IBM’s Big Data portfolio just got bigger. Big Blue has announced that it is to buy UK-based i2, which provides intelligence and analytics for crime prevention and fraud.
If this sounds familiar, think of the recent acquisition by HP of UK-based Autonomy, which also has as one of its objectives the provision or extension of Big Data software to HP.
However, the i2 deal, which is expected to close in the last quarter of this year, fits in with IBM's well-established business strategy of providing Big Data analytics and intelligence for large cities and public organizations, a strategy better known as its "Smarter Cities" initiative.
Like many of IBM’s deals, the amount of money that is due to change hands has been kept a secret, but given that these analytics are being used to help cities, and public organizations track crime, it’s probably understandable that they don’t want to mention money.
IBM, Analytics, Acquisitions
Joking aside -- and that was a joke, just in case -- with the number of analytics companies that IBM has bought in the past three years, you have question whether there are any new technology buys in this acquisition.
At this point, there appears to be little that its portfolio of analytics doesn’t cover, including Big Data, which it covered with the acquisition of National Interest Security Company (NISC) in March 2010, and the acquisition of Netezza in September that year, followed by the first Big Data release around that acquisition early this summer.
By buying NISC, IBM strengthened its presence in the public sector and gave it a wider market for its Business Analytics and Optimization (BAO) products, which provide predictive intelligence by analyzing structured and unstructured data.
So what is i2 all about then?

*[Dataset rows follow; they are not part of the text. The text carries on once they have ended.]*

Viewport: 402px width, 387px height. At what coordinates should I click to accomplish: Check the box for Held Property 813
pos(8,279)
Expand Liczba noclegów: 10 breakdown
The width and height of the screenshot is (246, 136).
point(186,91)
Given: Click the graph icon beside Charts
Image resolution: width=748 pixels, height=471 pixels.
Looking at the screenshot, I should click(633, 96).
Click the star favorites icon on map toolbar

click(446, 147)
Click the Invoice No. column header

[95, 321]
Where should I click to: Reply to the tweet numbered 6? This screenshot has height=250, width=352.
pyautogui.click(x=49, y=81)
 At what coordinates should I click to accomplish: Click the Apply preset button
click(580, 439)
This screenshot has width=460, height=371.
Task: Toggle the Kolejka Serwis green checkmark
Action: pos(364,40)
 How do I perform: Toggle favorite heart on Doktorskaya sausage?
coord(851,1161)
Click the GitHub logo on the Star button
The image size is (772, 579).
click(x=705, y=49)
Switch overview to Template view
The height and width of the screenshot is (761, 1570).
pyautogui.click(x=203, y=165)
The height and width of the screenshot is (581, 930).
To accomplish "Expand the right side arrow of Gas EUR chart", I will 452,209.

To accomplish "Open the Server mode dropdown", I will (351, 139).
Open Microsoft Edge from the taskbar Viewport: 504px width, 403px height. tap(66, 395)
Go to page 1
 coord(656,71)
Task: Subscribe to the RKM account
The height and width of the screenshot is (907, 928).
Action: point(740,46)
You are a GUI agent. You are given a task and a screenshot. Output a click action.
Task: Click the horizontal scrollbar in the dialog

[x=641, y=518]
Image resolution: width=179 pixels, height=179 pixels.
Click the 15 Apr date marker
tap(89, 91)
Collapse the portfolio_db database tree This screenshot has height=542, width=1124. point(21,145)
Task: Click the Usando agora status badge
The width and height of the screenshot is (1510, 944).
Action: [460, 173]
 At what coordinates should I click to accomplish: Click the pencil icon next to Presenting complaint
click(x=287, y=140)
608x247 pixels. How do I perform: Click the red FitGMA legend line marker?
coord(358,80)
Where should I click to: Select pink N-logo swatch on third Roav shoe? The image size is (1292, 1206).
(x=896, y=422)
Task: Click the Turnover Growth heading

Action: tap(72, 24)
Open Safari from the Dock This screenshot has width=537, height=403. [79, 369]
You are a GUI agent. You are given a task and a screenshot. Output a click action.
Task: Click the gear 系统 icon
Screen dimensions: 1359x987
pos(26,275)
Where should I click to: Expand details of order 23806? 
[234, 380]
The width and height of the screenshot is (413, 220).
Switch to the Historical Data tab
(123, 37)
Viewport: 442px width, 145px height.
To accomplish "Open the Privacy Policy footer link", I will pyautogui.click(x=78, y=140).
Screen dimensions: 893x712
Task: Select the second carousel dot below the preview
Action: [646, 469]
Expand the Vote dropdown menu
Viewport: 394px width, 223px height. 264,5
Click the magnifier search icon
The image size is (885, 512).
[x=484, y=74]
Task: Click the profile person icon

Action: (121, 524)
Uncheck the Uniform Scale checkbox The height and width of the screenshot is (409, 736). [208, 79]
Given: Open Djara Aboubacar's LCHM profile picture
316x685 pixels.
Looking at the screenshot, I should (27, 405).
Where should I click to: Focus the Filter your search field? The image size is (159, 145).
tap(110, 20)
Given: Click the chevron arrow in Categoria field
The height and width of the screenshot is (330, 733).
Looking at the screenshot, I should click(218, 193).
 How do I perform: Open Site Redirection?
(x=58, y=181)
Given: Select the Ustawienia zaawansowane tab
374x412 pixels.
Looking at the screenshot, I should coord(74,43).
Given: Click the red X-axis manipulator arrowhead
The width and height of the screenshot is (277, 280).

Leaving the marketing-babble aside, it looks like this acquisition is about extending market reach rather than extending is technology capabilities.
i2 has a substantial portfolio of customers and a US headquarters in McLean, Virgina. However, it is a global company with more than 4,500 customers spread across 150 companies in banking, defense, law enforcement, national security and retail.
Specifically, it says it provides crime prevention analytics to 12 of the top 20 retail banks globally and eight of the top companies in the world.
According to figures released by IBM and citing FBI statistics, in 2009 there were 1.3 million violent crimes, 9.3 million property crimes and 6.3 million larceny/thefts in the United States. Consumer-facing fraud for retailers alone costs $100 billion a year.
That’s a lot of crime. But from an IT point of view, it also represents a lot of unstructured data, and to link that data and draw conclusions requires a lot of Big Data analysis -- the kind of analysis that i2 specializes in.
No more data overload, no more security threats is the thinking behind it; if you’re a serial parking-ticket offender, this is designed to catch you out.
IBM, Smarter Cities
With the i2 technology, clients -- and here IBM appears to be talking public and municipal clients -- will have access to visualization and multidimensional analytics for the delivery of intelligence that will identify connections, patterns and trends in complex data sets.
The Smarter Cities initiative by IBM, apart from a way of promoting and providing analytics and business intelligence to urban planners, offers local, state, federal and non-government authorities a way to use the intelligence derived from sensors, crime data bases, cameras and integrated communications to make smarter decisions.
IBM cites the example of its video analysis software working with the Intelligent Operations Center for Smarter Cities, which can detect and respond to physical security threats. When coupled with video systems from partners such as Cisco Systems, the IBM solution can manage and coordinate video events.
Once the deal is closed, i2 and its 350 employees will be integrated into IBM's Software Group, along with those in Ottawa, Ontario, and Canberra, Australia.